# [Provided information]
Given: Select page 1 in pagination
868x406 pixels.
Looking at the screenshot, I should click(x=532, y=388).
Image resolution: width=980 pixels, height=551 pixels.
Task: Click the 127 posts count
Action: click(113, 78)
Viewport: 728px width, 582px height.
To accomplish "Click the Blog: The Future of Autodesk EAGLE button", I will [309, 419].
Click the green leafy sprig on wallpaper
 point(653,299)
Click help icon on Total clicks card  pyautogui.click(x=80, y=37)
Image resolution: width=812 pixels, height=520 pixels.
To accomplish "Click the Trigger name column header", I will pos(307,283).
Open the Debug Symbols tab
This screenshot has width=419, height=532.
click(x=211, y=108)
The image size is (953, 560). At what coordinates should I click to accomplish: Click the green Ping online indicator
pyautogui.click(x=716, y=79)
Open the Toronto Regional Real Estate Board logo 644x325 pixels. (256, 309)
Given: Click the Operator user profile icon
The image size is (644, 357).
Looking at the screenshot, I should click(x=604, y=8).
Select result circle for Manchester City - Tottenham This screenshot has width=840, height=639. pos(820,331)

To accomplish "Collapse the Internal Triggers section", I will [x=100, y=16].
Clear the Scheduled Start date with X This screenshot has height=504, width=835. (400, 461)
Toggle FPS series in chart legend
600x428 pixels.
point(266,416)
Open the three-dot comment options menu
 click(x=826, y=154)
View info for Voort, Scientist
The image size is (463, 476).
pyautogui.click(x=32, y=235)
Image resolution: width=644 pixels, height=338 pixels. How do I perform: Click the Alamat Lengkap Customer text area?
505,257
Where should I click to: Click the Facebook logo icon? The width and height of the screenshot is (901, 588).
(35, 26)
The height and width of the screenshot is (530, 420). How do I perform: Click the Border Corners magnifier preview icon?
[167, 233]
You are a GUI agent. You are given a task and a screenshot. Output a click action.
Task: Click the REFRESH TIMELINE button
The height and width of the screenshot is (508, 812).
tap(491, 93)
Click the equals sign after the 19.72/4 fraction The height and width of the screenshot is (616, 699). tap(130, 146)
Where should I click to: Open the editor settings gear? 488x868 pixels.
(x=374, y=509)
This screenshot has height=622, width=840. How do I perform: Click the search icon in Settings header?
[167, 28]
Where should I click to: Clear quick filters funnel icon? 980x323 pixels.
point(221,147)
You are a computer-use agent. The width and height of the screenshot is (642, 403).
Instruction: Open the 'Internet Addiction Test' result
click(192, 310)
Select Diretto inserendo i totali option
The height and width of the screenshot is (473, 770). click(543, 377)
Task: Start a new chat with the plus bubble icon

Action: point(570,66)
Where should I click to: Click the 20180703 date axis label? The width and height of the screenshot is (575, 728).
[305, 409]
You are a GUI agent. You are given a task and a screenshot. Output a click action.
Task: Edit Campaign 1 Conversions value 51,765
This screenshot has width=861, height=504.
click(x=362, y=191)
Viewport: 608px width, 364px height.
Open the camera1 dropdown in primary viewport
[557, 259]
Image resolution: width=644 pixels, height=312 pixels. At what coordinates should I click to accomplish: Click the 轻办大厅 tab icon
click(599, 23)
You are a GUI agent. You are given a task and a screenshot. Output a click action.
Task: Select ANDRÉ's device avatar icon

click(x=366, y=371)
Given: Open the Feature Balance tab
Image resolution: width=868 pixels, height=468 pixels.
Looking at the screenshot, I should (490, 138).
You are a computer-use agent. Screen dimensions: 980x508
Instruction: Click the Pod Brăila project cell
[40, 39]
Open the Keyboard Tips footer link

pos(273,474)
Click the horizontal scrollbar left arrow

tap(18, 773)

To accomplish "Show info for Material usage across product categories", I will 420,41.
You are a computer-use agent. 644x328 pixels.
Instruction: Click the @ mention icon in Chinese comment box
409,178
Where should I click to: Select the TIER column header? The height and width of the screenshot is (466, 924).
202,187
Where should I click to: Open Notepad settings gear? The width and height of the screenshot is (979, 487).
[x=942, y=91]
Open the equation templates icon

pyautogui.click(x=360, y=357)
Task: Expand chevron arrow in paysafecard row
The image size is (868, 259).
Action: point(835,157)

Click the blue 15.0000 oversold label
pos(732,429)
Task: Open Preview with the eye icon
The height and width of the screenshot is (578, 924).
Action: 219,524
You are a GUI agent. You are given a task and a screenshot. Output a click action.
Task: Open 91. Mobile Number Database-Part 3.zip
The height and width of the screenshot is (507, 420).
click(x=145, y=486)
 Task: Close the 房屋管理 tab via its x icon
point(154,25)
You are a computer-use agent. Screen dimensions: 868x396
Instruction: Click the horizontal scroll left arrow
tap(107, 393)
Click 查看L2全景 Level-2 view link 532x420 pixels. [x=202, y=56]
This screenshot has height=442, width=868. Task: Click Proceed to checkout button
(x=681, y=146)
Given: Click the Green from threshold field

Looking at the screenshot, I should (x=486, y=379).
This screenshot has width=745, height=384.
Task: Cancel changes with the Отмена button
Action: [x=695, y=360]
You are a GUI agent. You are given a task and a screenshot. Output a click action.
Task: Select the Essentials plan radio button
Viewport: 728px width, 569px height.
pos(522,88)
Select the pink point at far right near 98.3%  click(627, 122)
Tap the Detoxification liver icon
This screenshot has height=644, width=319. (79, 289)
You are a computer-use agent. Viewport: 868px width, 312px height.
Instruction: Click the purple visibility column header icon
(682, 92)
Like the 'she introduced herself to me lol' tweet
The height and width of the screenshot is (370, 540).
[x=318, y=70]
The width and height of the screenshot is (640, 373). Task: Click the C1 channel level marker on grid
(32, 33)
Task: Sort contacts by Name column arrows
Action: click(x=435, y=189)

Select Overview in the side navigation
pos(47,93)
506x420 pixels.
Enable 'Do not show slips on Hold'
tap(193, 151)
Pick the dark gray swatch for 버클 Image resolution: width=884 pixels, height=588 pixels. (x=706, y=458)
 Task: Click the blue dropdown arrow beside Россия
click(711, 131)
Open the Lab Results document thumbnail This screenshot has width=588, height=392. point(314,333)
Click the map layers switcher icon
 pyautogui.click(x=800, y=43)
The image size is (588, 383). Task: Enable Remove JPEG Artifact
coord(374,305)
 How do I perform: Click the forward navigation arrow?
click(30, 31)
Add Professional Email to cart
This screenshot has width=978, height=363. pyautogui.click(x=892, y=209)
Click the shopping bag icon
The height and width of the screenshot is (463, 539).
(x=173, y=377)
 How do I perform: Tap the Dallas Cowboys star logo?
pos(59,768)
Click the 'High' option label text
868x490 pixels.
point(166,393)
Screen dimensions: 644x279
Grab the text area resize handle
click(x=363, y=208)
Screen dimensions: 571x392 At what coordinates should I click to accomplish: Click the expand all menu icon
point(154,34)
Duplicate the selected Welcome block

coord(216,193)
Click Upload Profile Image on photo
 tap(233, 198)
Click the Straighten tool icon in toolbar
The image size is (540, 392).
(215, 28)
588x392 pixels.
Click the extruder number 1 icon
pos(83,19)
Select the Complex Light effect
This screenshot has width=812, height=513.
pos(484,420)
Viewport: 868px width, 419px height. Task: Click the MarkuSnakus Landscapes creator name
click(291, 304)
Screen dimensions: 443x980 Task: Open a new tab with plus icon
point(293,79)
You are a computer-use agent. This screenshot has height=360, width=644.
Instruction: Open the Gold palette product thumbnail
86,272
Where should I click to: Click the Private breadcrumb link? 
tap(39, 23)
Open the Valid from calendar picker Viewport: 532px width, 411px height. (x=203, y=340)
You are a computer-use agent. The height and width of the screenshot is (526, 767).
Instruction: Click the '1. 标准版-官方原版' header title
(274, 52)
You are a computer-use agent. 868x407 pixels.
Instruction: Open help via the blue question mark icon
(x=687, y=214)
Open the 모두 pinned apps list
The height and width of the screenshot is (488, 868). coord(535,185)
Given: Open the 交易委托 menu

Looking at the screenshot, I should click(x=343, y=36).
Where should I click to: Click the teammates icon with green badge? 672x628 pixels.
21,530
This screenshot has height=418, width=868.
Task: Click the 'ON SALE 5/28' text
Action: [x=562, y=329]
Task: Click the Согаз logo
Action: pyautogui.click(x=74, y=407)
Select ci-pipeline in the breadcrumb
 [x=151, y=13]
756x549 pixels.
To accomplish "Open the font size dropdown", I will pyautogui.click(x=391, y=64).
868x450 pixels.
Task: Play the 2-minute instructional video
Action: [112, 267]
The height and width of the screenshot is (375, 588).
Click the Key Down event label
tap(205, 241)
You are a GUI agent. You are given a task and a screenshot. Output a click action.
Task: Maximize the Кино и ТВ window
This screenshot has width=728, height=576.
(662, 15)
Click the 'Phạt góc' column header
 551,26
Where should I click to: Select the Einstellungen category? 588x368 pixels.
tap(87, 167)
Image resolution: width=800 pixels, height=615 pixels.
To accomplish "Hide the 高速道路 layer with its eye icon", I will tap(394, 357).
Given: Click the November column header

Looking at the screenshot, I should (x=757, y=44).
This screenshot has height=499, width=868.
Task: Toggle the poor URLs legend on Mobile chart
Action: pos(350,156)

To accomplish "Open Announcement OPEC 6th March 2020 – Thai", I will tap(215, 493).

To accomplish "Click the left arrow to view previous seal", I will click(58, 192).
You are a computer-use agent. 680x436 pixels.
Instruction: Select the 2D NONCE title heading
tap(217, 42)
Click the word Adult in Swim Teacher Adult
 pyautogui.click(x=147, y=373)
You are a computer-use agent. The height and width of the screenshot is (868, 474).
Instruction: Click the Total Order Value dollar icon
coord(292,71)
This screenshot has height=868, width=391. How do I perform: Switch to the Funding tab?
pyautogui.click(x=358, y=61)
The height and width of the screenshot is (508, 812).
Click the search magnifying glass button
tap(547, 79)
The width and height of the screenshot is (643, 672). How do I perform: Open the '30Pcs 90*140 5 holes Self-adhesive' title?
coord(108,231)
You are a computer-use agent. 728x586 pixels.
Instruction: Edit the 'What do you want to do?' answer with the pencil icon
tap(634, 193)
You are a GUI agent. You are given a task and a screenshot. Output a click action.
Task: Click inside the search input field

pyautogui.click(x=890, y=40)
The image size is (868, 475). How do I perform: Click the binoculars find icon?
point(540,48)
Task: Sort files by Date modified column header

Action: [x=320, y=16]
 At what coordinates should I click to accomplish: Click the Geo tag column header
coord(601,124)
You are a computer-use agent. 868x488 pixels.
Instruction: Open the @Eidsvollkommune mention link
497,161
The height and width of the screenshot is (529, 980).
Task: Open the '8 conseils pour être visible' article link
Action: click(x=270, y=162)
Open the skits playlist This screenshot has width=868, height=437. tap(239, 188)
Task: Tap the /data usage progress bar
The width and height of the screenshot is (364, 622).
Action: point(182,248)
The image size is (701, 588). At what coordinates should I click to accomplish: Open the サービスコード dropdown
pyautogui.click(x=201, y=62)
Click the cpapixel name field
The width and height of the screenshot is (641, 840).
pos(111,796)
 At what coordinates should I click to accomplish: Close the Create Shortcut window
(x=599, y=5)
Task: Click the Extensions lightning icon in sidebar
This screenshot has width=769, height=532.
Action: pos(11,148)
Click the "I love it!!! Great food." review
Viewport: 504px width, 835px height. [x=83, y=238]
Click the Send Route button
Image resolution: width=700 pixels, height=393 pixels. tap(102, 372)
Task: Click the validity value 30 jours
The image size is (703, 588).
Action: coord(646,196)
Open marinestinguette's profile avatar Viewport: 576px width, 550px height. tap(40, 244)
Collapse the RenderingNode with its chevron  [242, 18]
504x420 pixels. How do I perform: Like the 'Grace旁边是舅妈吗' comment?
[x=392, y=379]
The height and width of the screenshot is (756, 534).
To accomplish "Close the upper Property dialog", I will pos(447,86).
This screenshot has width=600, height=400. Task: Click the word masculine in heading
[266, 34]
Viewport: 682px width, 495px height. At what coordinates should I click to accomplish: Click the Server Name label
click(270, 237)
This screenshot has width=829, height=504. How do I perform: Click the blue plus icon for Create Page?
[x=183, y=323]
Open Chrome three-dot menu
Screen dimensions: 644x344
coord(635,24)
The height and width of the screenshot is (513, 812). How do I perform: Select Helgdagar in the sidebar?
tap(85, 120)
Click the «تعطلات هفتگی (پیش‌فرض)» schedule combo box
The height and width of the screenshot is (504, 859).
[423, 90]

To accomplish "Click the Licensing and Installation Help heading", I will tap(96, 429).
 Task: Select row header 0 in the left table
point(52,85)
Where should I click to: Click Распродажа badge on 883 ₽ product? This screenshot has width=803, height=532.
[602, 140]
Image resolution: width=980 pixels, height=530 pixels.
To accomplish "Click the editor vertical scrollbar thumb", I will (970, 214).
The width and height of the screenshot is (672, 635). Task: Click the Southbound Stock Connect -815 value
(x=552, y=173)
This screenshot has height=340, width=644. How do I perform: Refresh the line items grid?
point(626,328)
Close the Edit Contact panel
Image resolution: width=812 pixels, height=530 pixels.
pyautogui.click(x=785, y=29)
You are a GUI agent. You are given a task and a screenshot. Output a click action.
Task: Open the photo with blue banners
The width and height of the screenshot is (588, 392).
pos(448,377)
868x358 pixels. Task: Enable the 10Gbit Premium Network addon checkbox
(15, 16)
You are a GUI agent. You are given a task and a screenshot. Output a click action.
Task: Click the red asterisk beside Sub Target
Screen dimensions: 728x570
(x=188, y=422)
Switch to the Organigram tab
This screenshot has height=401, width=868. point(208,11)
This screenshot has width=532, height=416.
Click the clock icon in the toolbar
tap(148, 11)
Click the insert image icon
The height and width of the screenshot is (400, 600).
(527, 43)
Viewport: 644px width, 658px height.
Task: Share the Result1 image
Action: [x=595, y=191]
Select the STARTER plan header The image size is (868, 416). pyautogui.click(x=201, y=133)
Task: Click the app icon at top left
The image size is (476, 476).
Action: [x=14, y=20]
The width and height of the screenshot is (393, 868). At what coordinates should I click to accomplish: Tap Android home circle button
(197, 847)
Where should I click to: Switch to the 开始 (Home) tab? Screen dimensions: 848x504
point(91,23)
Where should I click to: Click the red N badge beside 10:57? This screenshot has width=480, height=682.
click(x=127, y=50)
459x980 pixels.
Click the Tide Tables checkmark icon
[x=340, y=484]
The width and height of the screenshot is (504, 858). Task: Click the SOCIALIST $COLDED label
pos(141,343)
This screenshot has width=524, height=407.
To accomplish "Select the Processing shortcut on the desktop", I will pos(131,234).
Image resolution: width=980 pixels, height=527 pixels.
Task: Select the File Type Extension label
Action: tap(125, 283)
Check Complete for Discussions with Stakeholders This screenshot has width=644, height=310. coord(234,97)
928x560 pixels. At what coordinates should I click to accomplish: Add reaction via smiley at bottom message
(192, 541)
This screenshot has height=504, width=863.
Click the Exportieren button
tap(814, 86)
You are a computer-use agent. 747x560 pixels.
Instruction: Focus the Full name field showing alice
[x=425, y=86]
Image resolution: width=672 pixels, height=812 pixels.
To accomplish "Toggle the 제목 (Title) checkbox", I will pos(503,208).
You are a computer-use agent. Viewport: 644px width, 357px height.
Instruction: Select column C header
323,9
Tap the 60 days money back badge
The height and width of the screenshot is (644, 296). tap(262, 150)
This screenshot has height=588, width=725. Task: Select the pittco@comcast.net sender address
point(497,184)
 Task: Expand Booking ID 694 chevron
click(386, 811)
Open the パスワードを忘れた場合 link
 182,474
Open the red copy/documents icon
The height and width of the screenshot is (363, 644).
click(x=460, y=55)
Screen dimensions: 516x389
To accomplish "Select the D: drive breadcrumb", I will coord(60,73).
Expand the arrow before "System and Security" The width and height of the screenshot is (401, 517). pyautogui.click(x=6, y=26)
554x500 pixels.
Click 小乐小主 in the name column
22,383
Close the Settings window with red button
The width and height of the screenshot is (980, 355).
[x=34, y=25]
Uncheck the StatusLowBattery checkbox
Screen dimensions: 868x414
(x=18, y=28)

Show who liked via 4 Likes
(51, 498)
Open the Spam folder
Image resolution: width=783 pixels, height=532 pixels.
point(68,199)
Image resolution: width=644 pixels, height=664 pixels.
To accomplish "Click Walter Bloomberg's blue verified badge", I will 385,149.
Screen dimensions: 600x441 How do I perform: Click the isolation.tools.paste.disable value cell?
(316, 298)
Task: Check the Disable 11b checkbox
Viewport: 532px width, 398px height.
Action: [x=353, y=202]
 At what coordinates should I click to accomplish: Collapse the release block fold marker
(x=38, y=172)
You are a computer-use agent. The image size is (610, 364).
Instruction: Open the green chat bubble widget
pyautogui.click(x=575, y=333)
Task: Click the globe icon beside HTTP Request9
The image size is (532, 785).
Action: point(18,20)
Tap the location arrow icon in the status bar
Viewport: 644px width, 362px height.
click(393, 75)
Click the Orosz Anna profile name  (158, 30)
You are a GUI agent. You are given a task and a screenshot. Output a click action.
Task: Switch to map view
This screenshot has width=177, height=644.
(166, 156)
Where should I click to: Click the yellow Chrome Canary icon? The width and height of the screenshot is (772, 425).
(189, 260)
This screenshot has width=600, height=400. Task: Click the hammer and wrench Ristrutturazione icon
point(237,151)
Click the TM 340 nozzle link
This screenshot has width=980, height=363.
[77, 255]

# [What needs to be done]
Copy exactly, please, the span of lines that begins at the line with "Screen dimensions: 516x389" and ends at the last line of the data, both included.

# [Response for this exercise]
Screen dimensions: 516x389
To accomplish "Select the D: drive breadcrumb", I will coord(60,73).
Expand the arrow before "System and Security" The width and height of the screenshot is (401, 517). pyautogui.click(x=6, y=26)
554x500 pixels.
Click 小乐小主 in the name column
22,383
Close the Settings window with red button
The width and height of the screenshot is (980, 355).
[x=34, y=25]
Uncheck the StatusLowBattery checkbox
Screen dimensions: 868x414
(x=18, y=28)

Show who liked via 4 Likes
(51, 498)
Open the Spam folder
Image resolution: width=783 pixels, height=532 pixels.
point(68,199)
Image resolution: width=644 pixels, height=664 pixels.
To accomplish "Click Walter Bloomberg's blue verified badge", I will 385,149.
Screen dimensions: 600x441 How do I perform: Click the isolation.tools.paste.disable value cell?
(316, 298)
Task: Check the Disable 11b checkbox
Viewport: 532px width, 398px height.
Action: [x=353, y=202]
 At what coordinates should I click to accomplish: Collapse the release block fold marker
(x=38, y=172)
You are a computer-use agent. The image size is (610, 364).
Instruction: Open the green chat bubble widget
pyautogui.click(x=575, y=333)
Task: Click the globe icon beside HTTP Request9
The image size is (532, 785).
Action: point(18,20)
Tap the location arrow icon in the status bar
Viewport: 644px width, 362px height.
click(393, 75)
Click the Orosz Anna profile name  (158, 30)
You are a GUI agent. You are given a task and a screenshot. Output a click action.
Task: Switch to map view
This screenshot has width=177, height=644.
(166, 156)
Where should I click to: Click the yellow Chrome Canary icon? The width and height of the screenshot is (772, 425).
(189, 260)
This screenshot has width=600, height=400. Task: Click the hammer and wrench Ristrutturazione icon
point(237,151)
Click the TM 340 nozzle link
This screenshot has width=980, height=363.
[77, 255]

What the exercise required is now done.